Spring is mercifully on the horizon in DC. Which gives little solace to those of us fighting dry, itchy skin for months on end. That being said, some of the things we spread all over our body under the auspices of “moisturizing” boggles the mind. Lest you get disheartened, of all personal care products on the market, lotions probably offer the widest range of safe, natural alternatives. It helps that tons of natural ingredients can offer superb moisture properties, like colloidal oatmeal and shea butter; naturally derived fragrances, like vanilla, lavender, and sandalwood are in demand and smell amazing. The easiest way to shop for lotion is to avoid the following:

  • Petrolatum or mineral oil (Canada recognizes its organ system toxicity – and it is highly prone to contamination by potent carcinogens such as PAH)
  • Preservatives known to be carcinogenic and toxic (BHT, ethyl-, methyl-, or propyl paraben)
  • Chemical sunscreens (avobenzone, oxybenzone, oxycrylene, etc.)

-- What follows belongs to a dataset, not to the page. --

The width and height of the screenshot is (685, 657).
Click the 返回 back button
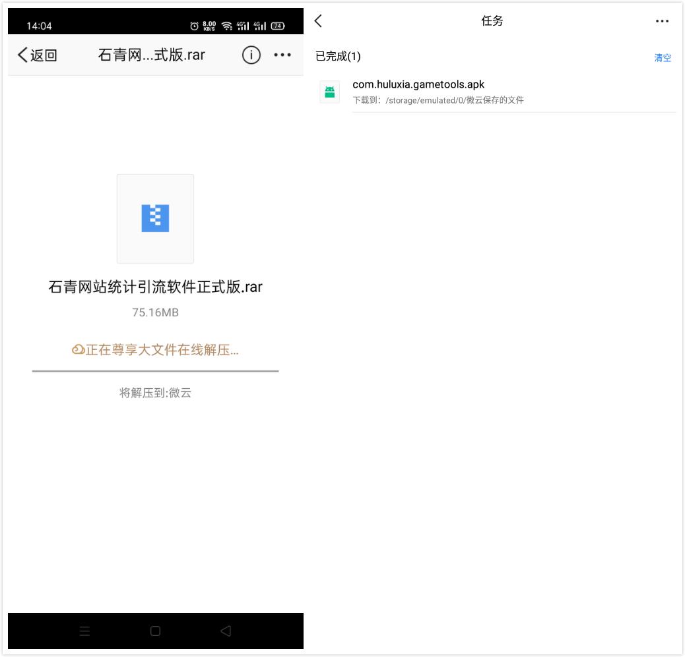tap(37, 55)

Look for lotions with ingredient lists topped with things like shea butter, vegetable based oils (such as jojoba, almond, etc) glycerin, and panthenol. These compounds, while significantly moisturizing, are also naturally derived. If those ingredients are buried toward the bottom of the list, likely they are only present in trace amounts and the rest is chemical fillers. Good brands to look for are Desert EssenceEveryday Shea, Caudalie, Alba, and Everyone Lotion, many of which are widely available. Avoid anything where “Fragrance or Parfum” is one of the first couple of ingredients – ahem, I’m looking at you Bath and Body Works. These days, natural lotions are often not even more expensive than their mainstream counterparts.

Remember, we slather these things on our body day-in and day-out. Even harsh chemicals in small amounts add up. Happy shopping!

Brenna works in domestic clean water policy in DC. When she’s not annoying her friends about safe body products, she can be found in the yoga studio or eating gummy bears.